Six ifs pour préciser
l'instant est décisif
dit le sous'off

La tunique de Nessus est dévorée aux mythes

Dans ces quatre vers l'auteur signale les homonymies suivantes: six ifs - Sisyphe,
décisif- des Sisyphe - dès six ifs, mythes - mites, et de plus, une proche ressemblance
phonétique entre les mots préciser - décisif et six ifs (Sisyphe) - sous'off.

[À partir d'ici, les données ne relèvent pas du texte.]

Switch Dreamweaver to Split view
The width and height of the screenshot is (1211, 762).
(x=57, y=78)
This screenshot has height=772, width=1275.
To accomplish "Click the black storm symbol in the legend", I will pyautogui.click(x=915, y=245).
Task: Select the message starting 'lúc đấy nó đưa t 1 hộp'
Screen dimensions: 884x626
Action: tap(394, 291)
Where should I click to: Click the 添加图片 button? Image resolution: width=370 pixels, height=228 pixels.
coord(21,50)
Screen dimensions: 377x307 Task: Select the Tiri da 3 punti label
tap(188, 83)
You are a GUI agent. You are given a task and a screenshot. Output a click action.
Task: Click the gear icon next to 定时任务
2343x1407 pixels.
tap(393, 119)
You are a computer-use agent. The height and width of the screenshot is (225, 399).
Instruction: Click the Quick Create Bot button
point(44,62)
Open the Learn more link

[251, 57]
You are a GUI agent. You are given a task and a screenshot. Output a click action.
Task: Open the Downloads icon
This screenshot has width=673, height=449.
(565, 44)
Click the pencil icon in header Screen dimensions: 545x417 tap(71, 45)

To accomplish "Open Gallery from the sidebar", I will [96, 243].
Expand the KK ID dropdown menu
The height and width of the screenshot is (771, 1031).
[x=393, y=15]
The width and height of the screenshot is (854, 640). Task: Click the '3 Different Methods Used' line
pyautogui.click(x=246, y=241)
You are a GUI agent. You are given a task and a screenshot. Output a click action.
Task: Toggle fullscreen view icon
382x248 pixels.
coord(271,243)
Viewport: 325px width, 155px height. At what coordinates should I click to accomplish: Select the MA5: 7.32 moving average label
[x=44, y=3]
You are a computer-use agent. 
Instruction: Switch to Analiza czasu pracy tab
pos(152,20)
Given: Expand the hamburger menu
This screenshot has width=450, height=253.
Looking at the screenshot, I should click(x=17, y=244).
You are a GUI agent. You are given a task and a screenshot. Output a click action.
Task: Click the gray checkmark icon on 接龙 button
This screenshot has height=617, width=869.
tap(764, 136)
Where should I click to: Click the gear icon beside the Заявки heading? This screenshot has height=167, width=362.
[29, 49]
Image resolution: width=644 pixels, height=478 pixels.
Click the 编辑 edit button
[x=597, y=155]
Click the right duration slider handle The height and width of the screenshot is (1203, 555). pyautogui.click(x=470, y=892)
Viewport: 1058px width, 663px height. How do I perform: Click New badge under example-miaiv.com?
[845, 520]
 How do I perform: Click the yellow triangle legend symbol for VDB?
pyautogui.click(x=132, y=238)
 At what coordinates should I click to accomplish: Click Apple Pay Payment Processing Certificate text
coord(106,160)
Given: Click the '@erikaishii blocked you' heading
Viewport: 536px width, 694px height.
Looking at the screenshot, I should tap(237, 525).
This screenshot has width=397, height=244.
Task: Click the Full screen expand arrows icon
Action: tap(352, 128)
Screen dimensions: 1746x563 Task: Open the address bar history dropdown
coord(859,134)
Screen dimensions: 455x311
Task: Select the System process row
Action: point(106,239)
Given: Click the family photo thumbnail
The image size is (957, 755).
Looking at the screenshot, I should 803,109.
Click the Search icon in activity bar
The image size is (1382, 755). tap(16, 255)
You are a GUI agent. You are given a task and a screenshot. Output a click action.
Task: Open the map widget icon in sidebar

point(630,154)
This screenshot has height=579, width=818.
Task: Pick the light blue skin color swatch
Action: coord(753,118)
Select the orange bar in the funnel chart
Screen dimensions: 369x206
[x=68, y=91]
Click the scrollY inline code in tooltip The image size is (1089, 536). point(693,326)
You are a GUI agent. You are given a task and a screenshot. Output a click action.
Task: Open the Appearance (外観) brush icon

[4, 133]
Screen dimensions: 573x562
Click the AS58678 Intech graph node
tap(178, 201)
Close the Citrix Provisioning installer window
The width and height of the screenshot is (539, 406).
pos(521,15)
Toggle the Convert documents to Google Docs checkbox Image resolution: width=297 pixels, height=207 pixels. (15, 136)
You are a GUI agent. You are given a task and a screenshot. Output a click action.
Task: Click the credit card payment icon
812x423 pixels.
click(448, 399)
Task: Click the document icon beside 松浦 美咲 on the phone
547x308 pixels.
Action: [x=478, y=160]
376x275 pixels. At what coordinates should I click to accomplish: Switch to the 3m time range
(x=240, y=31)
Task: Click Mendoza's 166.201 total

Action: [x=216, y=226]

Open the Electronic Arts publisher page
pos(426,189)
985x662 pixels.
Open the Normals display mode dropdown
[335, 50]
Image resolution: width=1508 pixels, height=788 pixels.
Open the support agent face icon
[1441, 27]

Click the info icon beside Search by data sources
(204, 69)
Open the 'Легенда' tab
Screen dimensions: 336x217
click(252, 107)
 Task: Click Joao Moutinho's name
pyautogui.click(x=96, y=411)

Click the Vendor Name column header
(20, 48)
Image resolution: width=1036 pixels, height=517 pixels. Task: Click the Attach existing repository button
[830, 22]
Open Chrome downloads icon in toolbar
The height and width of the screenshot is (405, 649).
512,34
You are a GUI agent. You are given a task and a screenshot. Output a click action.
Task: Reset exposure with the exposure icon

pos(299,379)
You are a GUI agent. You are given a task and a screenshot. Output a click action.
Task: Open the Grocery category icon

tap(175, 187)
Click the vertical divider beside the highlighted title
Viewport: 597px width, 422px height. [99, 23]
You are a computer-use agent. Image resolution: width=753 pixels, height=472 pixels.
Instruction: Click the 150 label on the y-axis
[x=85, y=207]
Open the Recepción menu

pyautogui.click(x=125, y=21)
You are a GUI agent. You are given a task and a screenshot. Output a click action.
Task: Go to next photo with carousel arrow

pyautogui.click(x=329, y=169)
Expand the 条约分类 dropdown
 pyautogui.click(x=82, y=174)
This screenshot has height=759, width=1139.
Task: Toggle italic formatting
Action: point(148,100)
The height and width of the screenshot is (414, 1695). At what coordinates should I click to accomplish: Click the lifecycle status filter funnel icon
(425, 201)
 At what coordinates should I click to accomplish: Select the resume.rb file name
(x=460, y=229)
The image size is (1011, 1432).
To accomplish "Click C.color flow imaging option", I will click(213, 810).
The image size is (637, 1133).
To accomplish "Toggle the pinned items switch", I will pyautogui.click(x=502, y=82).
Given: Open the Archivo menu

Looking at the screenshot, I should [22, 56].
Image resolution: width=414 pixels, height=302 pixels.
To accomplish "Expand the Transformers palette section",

Cependant on peut se permettre de douter que la division très savante du livre selon des critères formels ait été suffisamment profitable dans cette étude, et se demander si, en divisant d'après la fonction plutôt que d'après la nature des jeux de mots, on n'aurait pas plus facilement fait le chemin du point de départ «thé linguistic phenomen and not thé poem itself» au poème lui-même, lequel, en fin de compte, doit être considéré comme le but de l'étude d'un phénomène stylistique aussi important. En même temps, une telle division fonctionnelle aurait eu l'intérêt de mieux mettre en lumière les relations qui existent entre le jeu de mots et d'autres procédés de la poésie de Prévert, et d'éviter la répétition d'observations qui se trouvent être vraies de toutes les catégories de jeux de mots - témoignage de ce qu'au point de vue littéraire, il n'existe guère de différence essentielle entre celles-ci. La discussion portant sur la plus importante de ces catégories, le jeu de mots équivoque, comporte des analyses structurelles, et les chapitres qui en traitent sont les plus intéressants de l'ouvrage. Les deux premiers chapitres, qui portent sur les autres catégories, homonymes et homophones, paronomase et «portmanteaus», semblent moins satisfaisants, parce que les phénomènes étroitement apparentés qui sont étudiés, semblent dans une certaine mesure refuser de se plier au système choisi, ce qui a pour résultat une série de recroisements entre les différents paragraphes. L'énumération de variations formelles plus ou moins intéressantes, dans les rubriques secondaires, ne contribue pas à favoriser la clarté de l'exposé.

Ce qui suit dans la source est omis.